Required work:
Every entry must be printed again exactly, with nothing left out.

Exercise materials:
Content starts
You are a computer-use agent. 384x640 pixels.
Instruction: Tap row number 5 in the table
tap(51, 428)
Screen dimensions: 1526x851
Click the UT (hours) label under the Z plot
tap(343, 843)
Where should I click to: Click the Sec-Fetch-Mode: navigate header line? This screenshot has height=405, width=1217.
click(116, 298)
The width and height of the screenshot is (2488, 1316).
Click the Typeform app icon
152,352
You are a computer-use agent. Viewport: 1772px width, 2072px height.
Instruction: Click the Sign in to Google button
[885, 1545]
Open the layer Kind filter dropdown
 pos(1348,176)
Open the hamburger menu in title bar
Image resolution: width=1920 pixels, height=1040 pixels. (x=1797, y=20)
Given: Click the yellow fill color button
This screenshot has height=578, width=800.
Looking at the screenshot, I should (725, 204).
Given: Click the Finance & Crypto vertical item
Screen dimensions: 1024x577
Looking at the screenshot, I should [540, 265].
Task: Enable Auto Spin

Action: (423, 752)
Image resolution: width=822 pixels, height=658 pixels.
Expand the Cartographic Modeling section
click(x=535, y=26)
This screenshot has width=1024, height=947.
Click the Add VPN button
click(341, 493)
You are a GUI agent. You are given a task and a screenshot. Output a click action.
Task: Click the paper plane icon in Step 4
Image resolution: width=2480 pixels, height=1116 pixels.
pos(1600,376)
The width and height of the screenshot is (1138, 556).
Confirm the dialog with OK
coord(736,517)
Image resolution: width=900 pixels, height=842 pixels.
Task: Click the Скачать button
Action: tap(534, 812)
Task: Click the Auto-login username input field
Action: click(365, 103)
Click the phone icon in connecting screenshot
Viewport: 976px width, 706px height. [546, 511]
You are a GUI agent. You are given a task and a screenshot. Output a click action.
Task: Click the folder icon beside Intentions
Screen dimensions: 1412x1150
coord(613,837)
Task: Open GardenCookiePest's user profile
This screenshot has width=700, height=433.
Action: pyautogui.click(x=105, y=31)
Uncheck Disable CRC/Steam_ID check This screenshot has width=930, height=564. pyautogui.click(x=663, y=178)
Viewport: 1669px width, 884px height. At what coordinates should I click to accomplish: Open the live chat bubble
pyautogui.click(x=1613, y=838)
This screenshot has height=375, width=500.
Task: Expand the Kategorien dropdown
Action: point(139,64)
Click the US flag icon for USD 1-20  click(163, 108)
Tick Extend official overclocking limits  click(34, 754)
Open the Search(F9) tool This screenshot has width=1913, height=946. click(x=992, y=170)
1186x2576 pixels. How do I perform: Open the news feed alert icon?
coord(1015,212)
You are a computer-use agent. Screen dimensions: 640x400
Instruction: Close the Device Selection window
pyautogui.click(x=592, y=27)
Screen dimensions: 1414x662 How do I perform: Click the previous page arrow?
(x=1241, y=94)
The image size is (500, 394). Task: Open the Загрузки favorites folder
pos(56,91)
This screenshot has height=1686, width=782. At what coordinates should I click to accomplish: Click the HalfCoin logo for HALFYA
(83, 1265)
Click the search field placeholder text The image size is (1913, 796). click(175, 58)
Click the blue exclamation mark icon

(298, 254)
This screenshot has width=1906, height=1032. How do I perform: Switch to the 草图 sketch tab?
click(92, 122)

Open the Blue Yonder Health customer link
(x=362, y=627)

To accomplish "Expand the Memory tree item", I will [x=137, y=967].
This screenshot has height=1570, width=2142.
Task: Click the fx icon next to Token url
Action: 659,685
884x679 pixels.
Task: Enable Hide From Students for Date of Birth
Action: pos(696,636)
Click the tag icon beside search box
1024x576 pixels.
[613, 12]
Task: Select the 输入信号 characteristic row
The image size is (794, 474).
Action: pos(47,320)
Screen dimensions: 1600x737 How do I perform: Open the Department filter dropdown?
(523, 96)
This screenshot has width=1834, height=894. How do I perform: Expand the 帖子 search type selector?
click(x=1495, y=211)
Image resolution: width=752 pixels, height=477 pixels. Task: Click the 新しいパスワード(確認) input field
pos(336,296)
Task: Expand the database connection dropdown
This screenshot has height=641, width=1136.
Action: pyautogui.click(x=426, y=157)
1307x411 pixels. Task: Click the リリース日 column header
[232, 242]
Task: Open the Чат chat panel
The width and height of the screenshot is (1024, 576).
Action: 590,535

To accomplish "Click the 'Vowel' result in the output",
Content ends
Exercise output:
You are a computer-use agent. 384x640 pixels.
Instruction: Tap row number 5 in the table
tap(51, 428)
Screen dimensions: 1526x851
Click the UT (hours) label under the Z plot
tap(343, 843)
Where should I click to: Click the Sec-Fetch-Mode: navigate header line? This screenshot has height=405, width=1217.
click(116, 298)
The width and height of the screenshot is (2488, 1316).
Click the Typeform app icon
152,352
You are a computer-use agent. Viewport: 1772px width, 2072px height.
Instruction: Click the Sign in to Google button
[885, 1545]
Open the layer Kind filter dropdown
 pos(1348,176)
Open the hamburger menu in title bar
Image resolution: width=1920 pixels, height=1040 pixels. (x=1797, y=20)
Given: Click the yellow fill color button
This screenshot has height=578, width=800.
Looking at the screenshot, I should (725, 204).
Given: Click the Finance & Crypto vertical item
Screen dimensions: 1024x577
Looking at the screenshot, I should [540, 265].
Task: Enable Auto Spin

Action: (423, 752)
Image resolution: width=822 pixels, height=658 pixels.
Expand the Cartographic Modeling section
click(x=535, y=26)
This screenshot has width=1024, height=947.
Click the Add VPN button
click(341, 493)
You are a GUI agent. You are given a task and a screenshot. Output a click action.
Task: Click the paper plane icon in Step 4
Image resolution: width=2480 pixels, height=1116 pixels.
pos(1600,376)
The width and height of the screenshot is (1138, 556).
Confirm the dialog with OK
coord(736,517)
Image resolution: width=900 pixels, height=842 pixels.
Task: Click the Скачать button
Action: tap(534, 812)
Task: Click the Auto-login username input field
Action: click(365, 103)
Click the phone icon in connecting screenshot
Viewport: 976px width, 706px height. [546, 511]
You are a GUI agent. You are given a task and a screenshot. Output a click action.
Task: Click the folder icon beside Intentions
Screen dimensions: 1412x1150
coord(613,837)
Task: Open GardenCookiePest's user profile
This screenshot has width=700, height=433.
Action: pyautogui.click(x=105, y=31)
Uncheck Disable CRC/Steam_ID check This screenshot has width=930, height=564. pyautogui.click(x=663, y=178)
Viewport: 1669px width, 884px height. At what coordinates should I click to accomplish: Open the live chat bubble
pyautogui.click(x=1613, y=838)
This screenshot has height=375, width=500.
Task: Expand the Kategorien dropdown
Action: point(139,64)
Click the US flag icon for USD 1-20  click(163, 108)
Tick Extend official overclocking limits  click(34, 754)
Open the Search(F9) tool This screenshot has width=1913, height=946. click(x=992, y=170)
1186x2576 pixels. How do I perform: Open the news feed alert icon?
coord(1015,212)
You are a computer-use agent. Screen dimensions: 640x400
Instruction: Close the Device Selection window
pyautogui.click(x=592, y=27)
Screen dimensions: 1414x662 How do I perform: Click the previous page arrow?
(x=1241, y=94)
The image size is (500, 394). Task: Open the Загрузки favorites folder
pos(56,91)
This screenshot has height=1686, width=782. At what coordinates should I click to accomplish: Click the HalfCoin logo for HALFYA
(83, 1265)
Click the search field placeholder text The image size is (1913, 796). click(175, 58)
Click the blue exclamation mark icon

(298, 254)
This screenshot has width=1906, height=1032. How do I perform: Switch to the 草图 sketch tab?
click(92, 122)

Open the Blue Yonder Health customer link
(x=362, y=627)

To accomplish "Expand the Memory tree item", I will [x=137, y=967].
This screenshot has height=1570, width=2142.
Task: Click the fx icon next to Token url
Action: 659,685
884x679 pixels.
Task: Enable Hide From Students for Date of Birth
Action: pos(696,636)
Click the tag icon beside search box
1024x576 pixels.
[613, 12]
Task: Select the 输入信号 characteristic row
The image size is (794, 474).
Action: pos(47,320)
Screen dimensions: 1600x737 How do I perform: Open the Department filter dropdown?
(523, 96)
This screenshot has width=1834, height=894. How do I perform: Expand the 帖子 search type selector?
click(x=1495, y=211)
Image resolution: width=752 pixels, height=477 pixels. Task: Click the 新しいパスワード(確認) input field
pos(336,296)
Task: Expand the database connection dropdown
This screenshot has height=641, width=1136.
Action: pyautogui.click(x=426, y=157)
1307x411 pixels. Task: Click the リリース日 column header
[232, 242]
Task: Open the Чат chat panel
The width and height of the screenshot is (1024, 576).
Action: 590,535

To accomplish "Click the 'Vowel' result in the output",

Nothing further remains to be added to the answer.